The problem presents us with an array of integers, nums, and asks us to find the kth smallest sum of any subarray within this array. A subarray is defined as a contiguous part of the original array—which means any sequence of elements that are next to each other without gaps—and the sum of a subarray is the total sum of its elements. So, if nums is [1, 2, 3], then [1, 2], [2, 3], and [1, 2, 3] are all subarrays, with sums 3, 5, and 6, respectively.

In simple terms, we want to look through all possible continuous sequences of numbers in the list, calculate the sum for each, and find out which is the kth smallest among these sums.

Intuition

The challenge lies in efficiently finding the kth smallest sum without having to compute and sort all possible subarray sums, which would be a very time-consuming process, especially for large arrays.

The intuition behind this kind of problem is to use Binary Search in an innovative way. Instead of searching for an explicit value in an array, we use Binary Search to find the smallest sum s such that there are at least k subarrays in nums whose sums are less than or equal to s. This is not a straightforward application of Binary Search because there is no sorted list of subarray sums to begin with.

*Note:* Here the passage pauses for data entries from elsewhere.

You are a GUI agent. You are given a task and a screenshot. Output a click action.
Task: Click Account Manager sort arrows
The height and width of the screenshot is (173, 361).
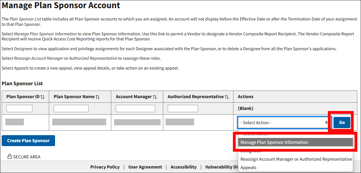(155, 97)
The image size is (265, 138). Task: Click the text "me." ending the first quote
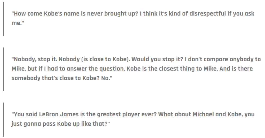point(18,23)
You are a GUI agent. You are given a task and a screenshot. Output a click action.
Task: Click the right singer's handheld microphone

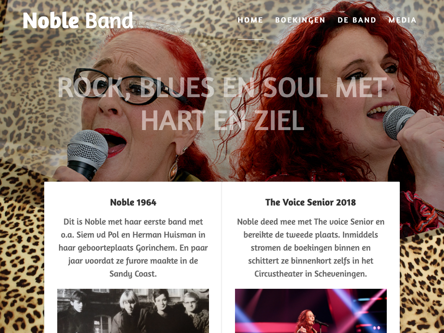pos(398,121)
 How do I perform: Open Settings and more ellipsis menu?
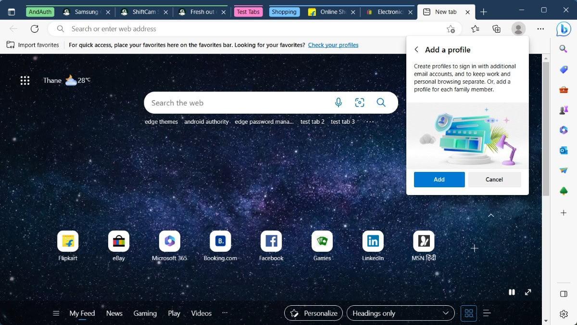[x=540, y=29]
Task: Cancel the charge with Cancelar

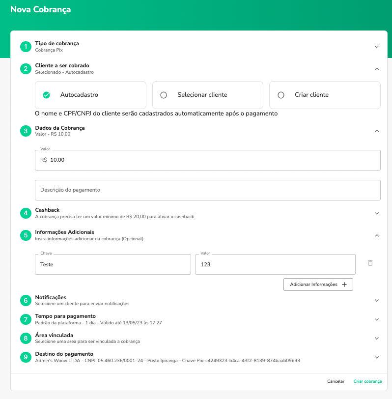Action: [336, 381]
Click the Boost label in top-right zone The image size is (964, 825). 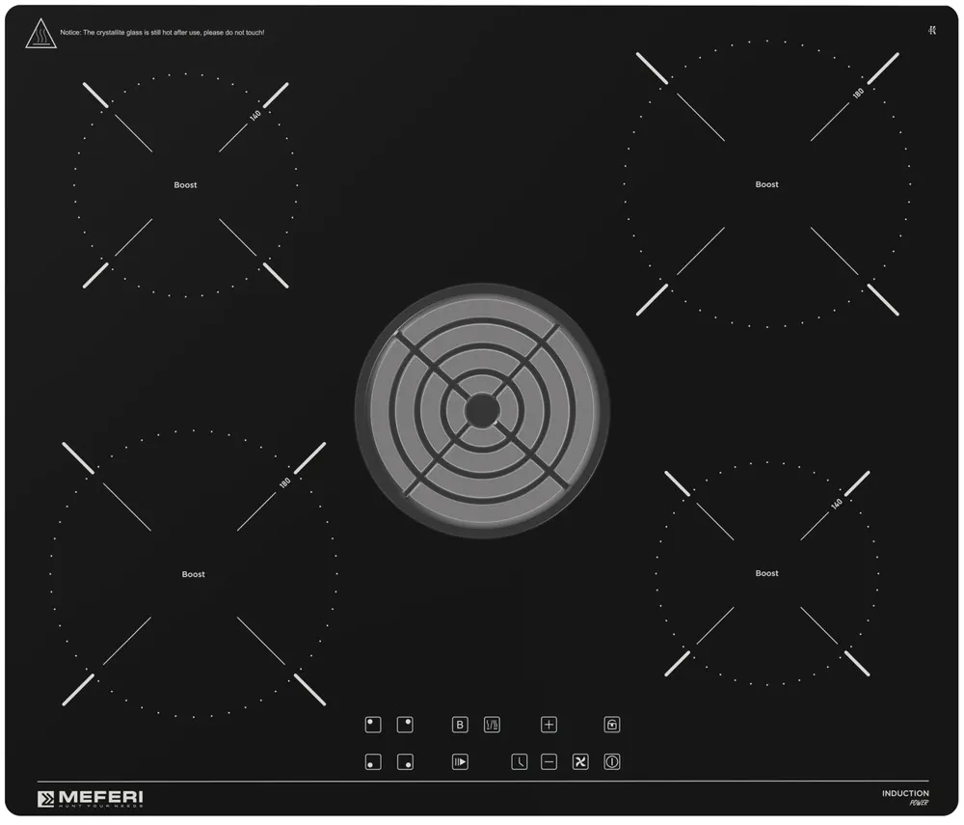(x=766, y=184)
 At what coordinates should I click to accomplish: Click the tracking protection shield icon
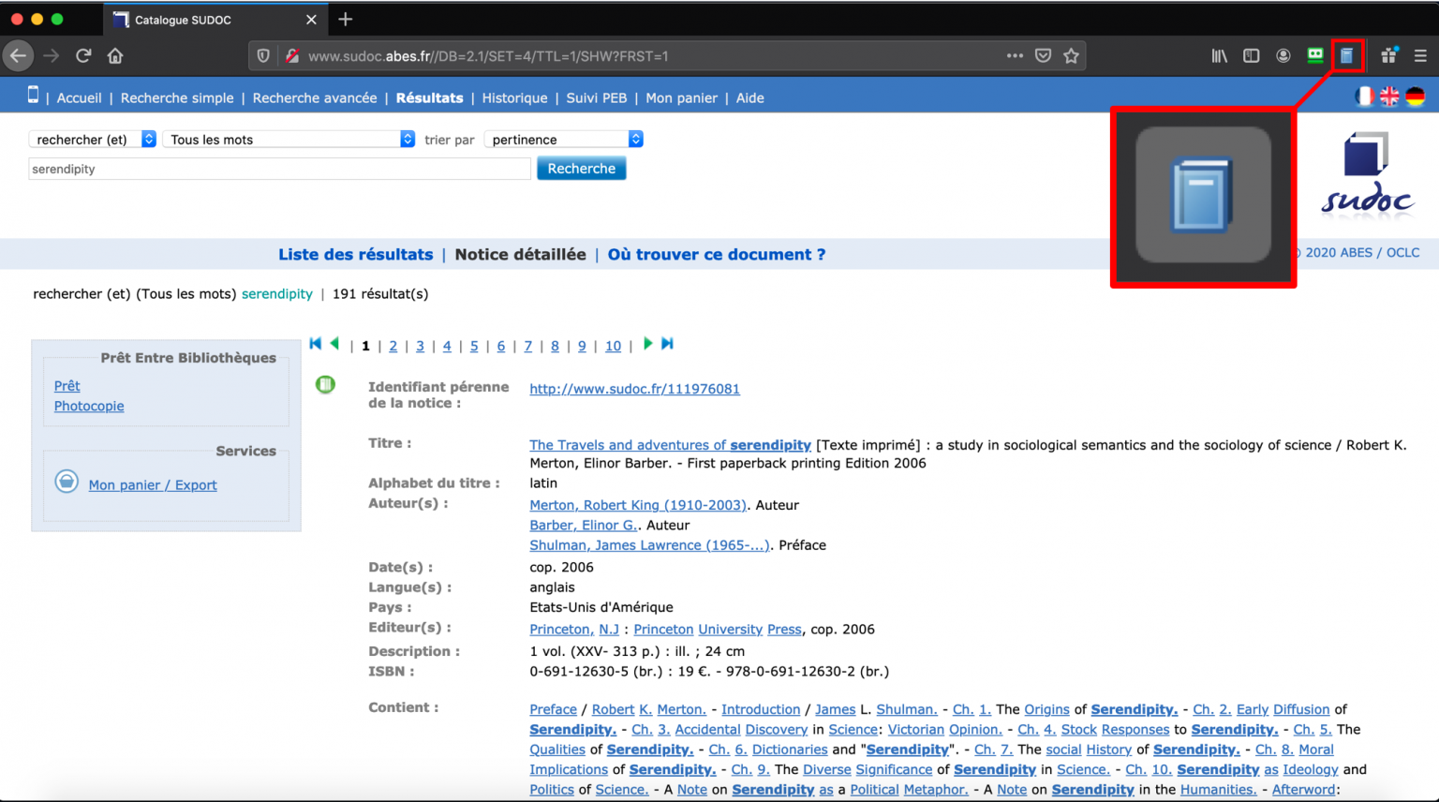[x=262, y=55]

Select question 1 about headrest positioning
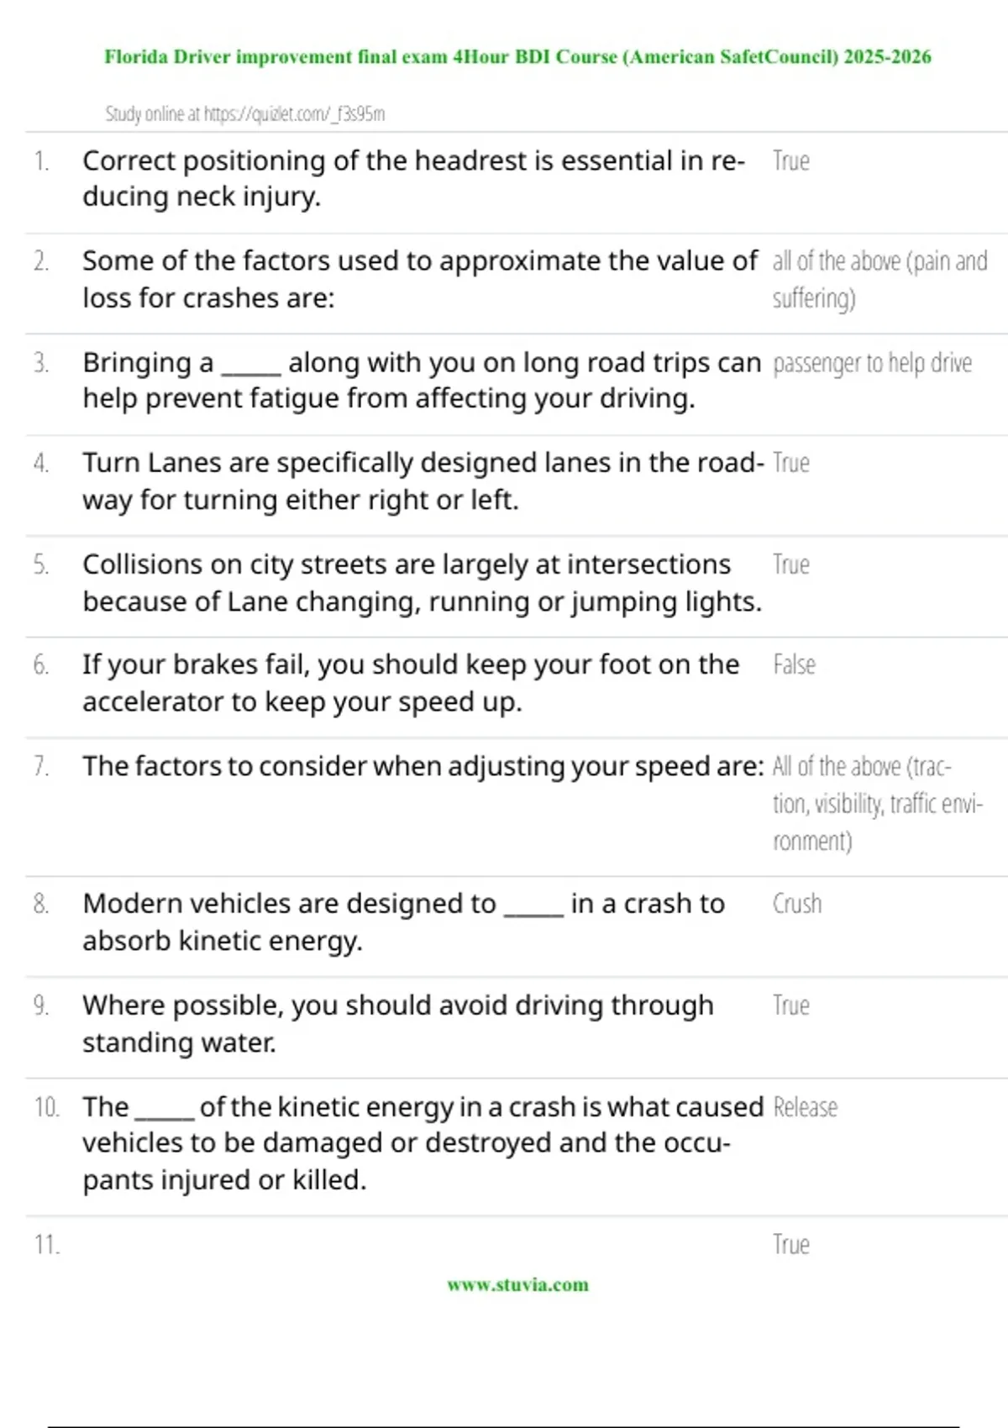coord(413,178)
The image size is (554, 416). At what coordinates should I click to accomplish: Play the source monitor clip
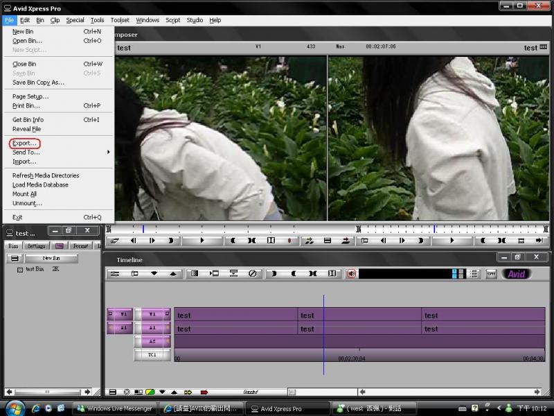(202, 241)
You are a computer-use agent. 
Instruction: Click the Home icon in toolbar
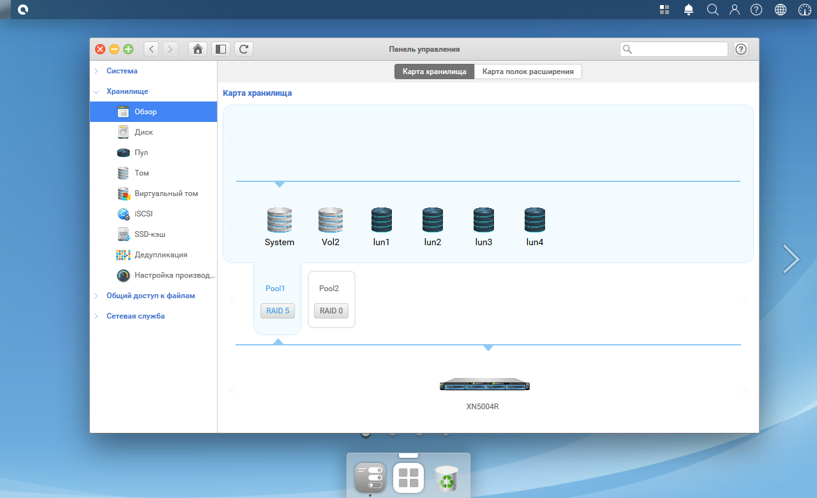(x=198, y=49)
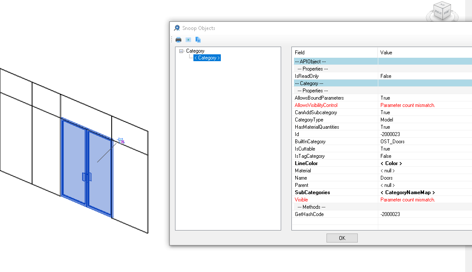Select the AllowsVisibilityControl row
This screenshot has height=272, width=472.
(316, 105)
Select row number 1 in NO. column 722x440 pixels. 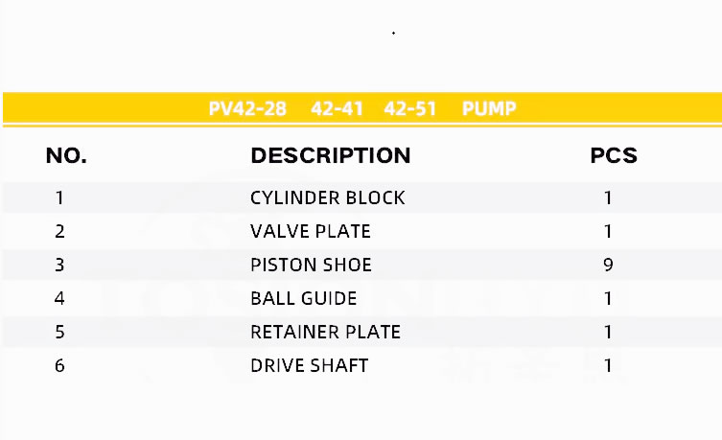click(59, 198)
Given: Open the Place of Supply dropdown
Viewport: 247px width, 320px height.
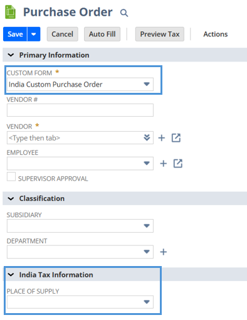Looking at the screenshot, I should 80,302.
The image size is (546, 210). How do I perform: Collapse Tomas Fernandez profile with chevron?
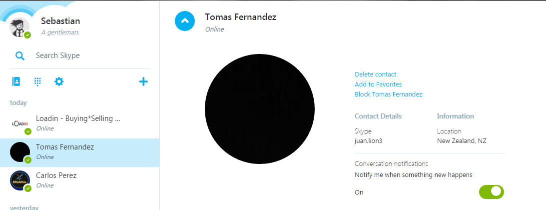pyautogui.click(x=185, y=21)
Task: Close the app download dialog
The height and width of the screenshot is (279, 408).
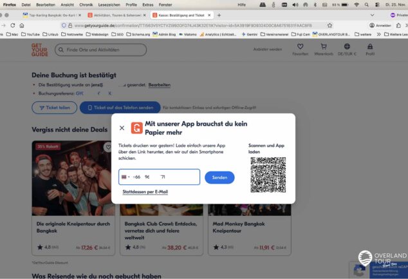Action: pyautogui.click(x=122, y=128)
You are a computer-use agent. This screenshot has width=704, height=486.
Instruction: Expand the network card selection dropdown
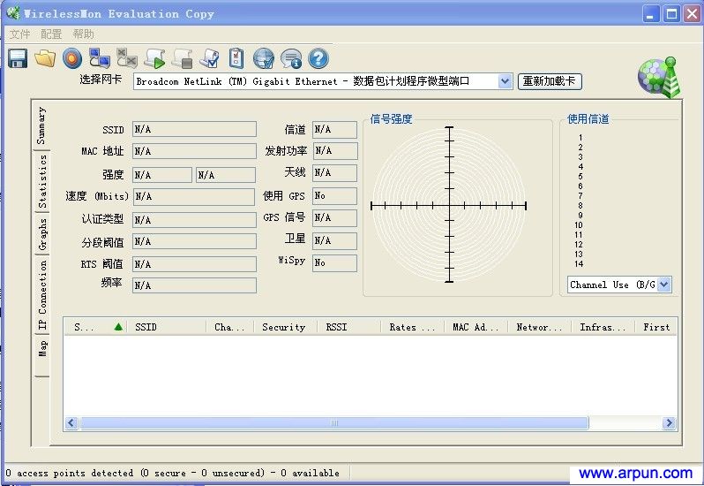(505, 81)
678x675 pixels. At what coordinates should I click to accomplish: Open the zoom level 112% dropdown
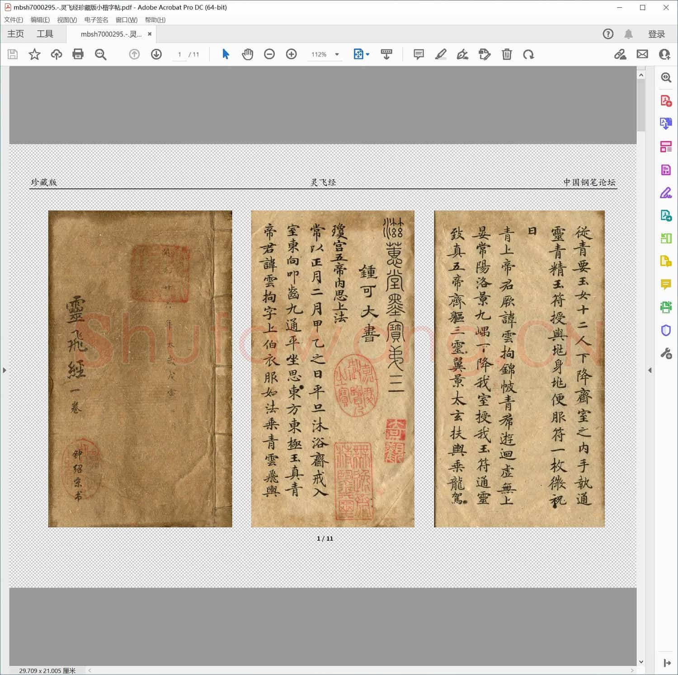[336, 54]
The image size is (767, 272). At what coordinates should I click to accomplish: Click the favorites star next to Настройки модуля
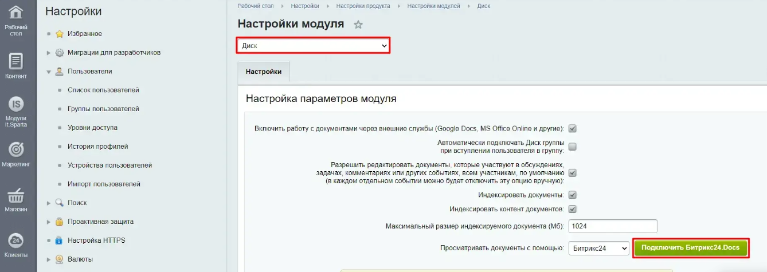358,25
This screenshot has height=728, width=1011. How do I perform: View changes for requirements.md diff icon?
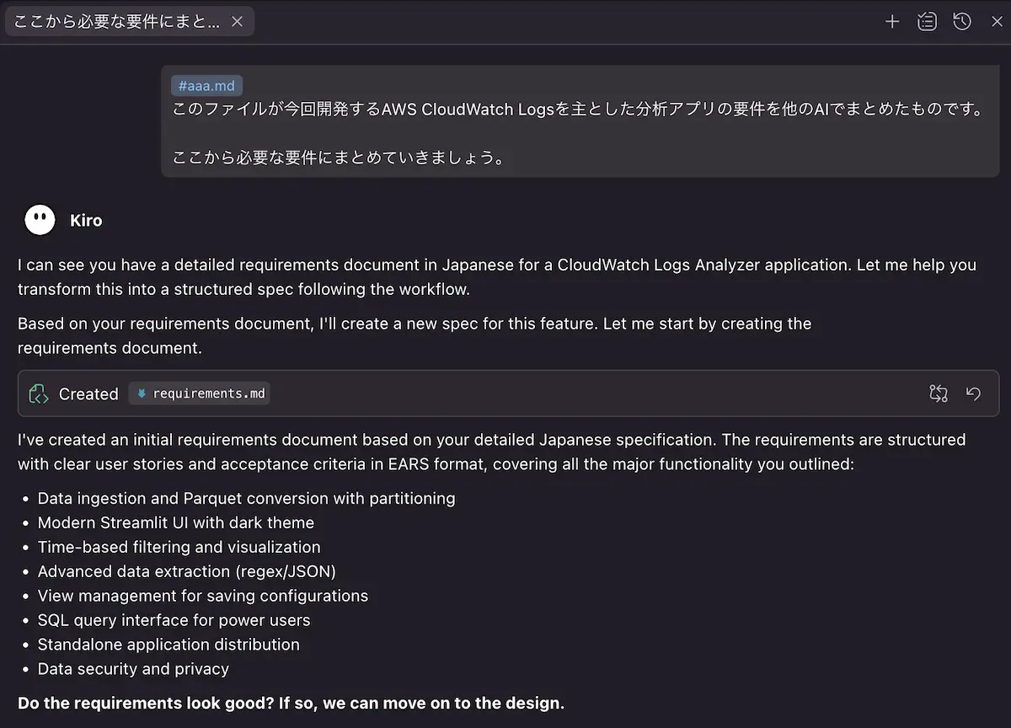(939, 393)
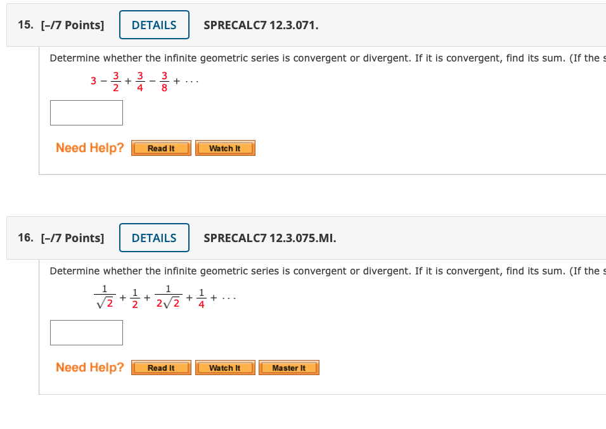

Here's how the solution works:

First, we define a function f(s) which counts how many subarrays have a sum less than or equal to s. We use a two-pointer technique to maintain a sliding window of elements whose sum is less than or equal to s. As we iterate through nums, we keep expanding our window by adding new elements to the sum t, and we shrink the window from the left by removing elements whenever the total sum exceeds s. This way, f(s) returns true if there are at least k such subarrays.

Next, we set up our binary search range between l and r where l is the minimum element in nums (since no subarray sum can be smaller than the smallest element) and r is the sum of all elements in nums (since no subarray sum can be larger than this).

Using the bisect_left method from the bisect module, we perform our Binary Search within the range [l, r]. The key argument in bisect_left allows us to use the function f to check if a mid-value is feasible (i.e., the count of subarrays with sum less than or equal to this value is at least k). The method zeroes in on the smallest s that satisfies f(s), which will be the kth smallest subarray sum in nums.

This approach is efficient because each iteration of Binary Search narrows down the range of possible sums by half, and for each such guess, counting the subarrays takes linear time, resulting in a total time complexity of O(n log x), where x is the maximum subarray sum.

Learn more about Binary Search and Sliding Window patterns.

Solution Approach

The kthSmallestSubarraySum function in the provided Python code leverages binary search, which is a classic optimization for problems involving sorted arrays or monotonic functions. In this case, the monotonic function is the number of subarrays with sums less than or equal to a given value.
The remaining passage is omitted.